- [Action item]:
The full set of entries needs to be reproduced exactly.

- [Data to process]:
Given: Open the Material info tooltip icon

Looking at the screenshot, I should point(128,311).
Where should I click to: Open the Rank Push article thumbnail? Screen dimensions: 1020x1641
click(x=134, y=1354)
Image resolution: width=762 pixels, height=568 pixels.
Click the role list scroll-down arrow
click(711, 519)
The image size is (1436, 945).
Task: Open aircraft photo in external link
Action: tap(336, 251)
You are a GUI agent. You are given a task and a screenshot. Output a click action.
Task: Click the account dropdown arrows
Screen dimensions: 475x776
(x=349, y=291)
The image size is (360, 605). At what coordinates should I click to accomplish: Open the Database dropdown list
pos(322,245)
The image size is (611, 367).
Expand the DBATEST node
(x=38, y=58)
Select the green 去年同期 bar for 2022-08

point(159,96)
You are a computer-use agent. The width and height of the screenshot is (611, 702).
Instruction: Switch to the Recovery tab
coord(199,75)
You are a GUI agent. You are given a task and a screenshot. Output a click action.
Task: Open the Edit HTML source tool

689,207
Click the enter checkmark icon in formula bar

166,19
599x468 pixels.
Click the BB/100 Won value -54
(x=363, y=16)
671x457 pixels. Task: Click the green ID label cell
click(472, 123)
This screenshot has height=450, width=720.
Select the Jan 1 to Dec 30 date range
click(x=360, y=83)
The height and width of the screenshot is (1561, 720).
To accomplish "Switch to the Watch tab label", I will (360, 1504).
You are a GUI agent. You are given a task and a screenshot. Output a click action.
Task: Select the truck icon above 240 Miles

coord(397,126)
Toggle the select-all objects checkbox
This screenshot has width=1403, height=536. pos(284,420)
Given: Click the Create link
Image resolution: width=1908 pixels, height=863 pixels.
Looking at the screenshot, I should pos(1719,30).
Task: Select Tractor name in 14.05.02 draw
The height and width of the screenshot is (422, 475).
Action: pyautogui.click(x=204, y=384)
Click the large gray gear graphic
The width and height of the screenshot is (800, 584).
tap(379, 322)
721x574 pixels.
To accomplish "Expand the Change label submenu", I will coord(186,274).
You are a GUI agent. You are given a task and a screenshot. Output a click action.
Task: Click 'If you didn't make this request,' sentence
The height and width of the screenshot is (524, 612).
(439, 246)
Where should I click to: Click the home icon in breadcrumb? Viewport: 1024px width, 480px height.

- [Solution to the exercise]:
Given: Open the Material info tooltip icon

Looking at the screenshot, I should point(128,311).
Where should I click to: Open the Rank Push article thumbnail? Screen dimensions: 1020x1641
click(x=134, y=1354)
Image resolution: width=762 pixels, height=568 pixels.
Click the role list scroll-down arrow
click(711, 519)
The image size is (1436, 945).
Task: Open aircraft photo in external link
Action: tap(336, 251)
You are a GUI agent. You are given a task and a screenshot. Output a click action.
Task: Click the account dropdown arrows
Screen dimensions: 475x776
(x=349, y=291)
The image size is (360, 605). At what coordinates should I click to accomplish: Open the Database dropdown list
pos(322,245)
The image size is (611, 367).
Expand the DBATEST node
(x=38, y=58)
Select the green 去年同期 bar for 2022-08

point(159,96)
You are a computer-use agent. The width and height of the screenshot is (611, 702).
Instruction: Switch to the Recovery tab
coord(199,75)
You are a GUI agent. You are given a task and a screenshot. Output a click action.
Task: Open the Edit HTML source tool

689,207
Click the enter checkmark icon in formula bar

166,19
599x468 pixels.
Click the BB/100 Won value -54
(x=363, y=16)
671x457 pixels. Task: Click the green ID label cell
click(472, 123)
This screenshot has height=450, width=720.
Select the Jan 1 to Dec 30 date range
click(x=360, y=83)
The height and width of the screenshot is (1561, 720).
To accomplish "Switch to the Watch tab label", I will (360, 1504).
You are a GUI agent. You are given a task and a screenshot. Output a click action.
Task: Select the truck icon above 240 Miles

coord(397,126)
Toggle the select-all objects checkbox
This screenshot has width=1403, height=536. pos(284,420)
Given: Click the Create link
Image resolution: width=1908 pixels, height=863 pixels.
Looking at the screenshot, I should pos(1719,30).
Task: Select Tractor name in 14.05.02 draw
The height and width of the screenshot is (422, 475).
Action: pyautogui.click(x=204, y=384)
Click the large gray gear graphic
The width and height of the screenshot is (800, 584).
tap(379, 322)
721x574 pixels.
To accomplish "Expand the Change label submenu", I will coord(186,274).
You are a GUI agent. You are given a task and a screenshot. Output a click action.
Task: Click 'If you didn't make this request,' sentence
The height and width of the screenshot is (524, 612).
(439, 246)
Where should I click to: Click the home icon in breadcrumb? Viewport: 1024px width, 480px height.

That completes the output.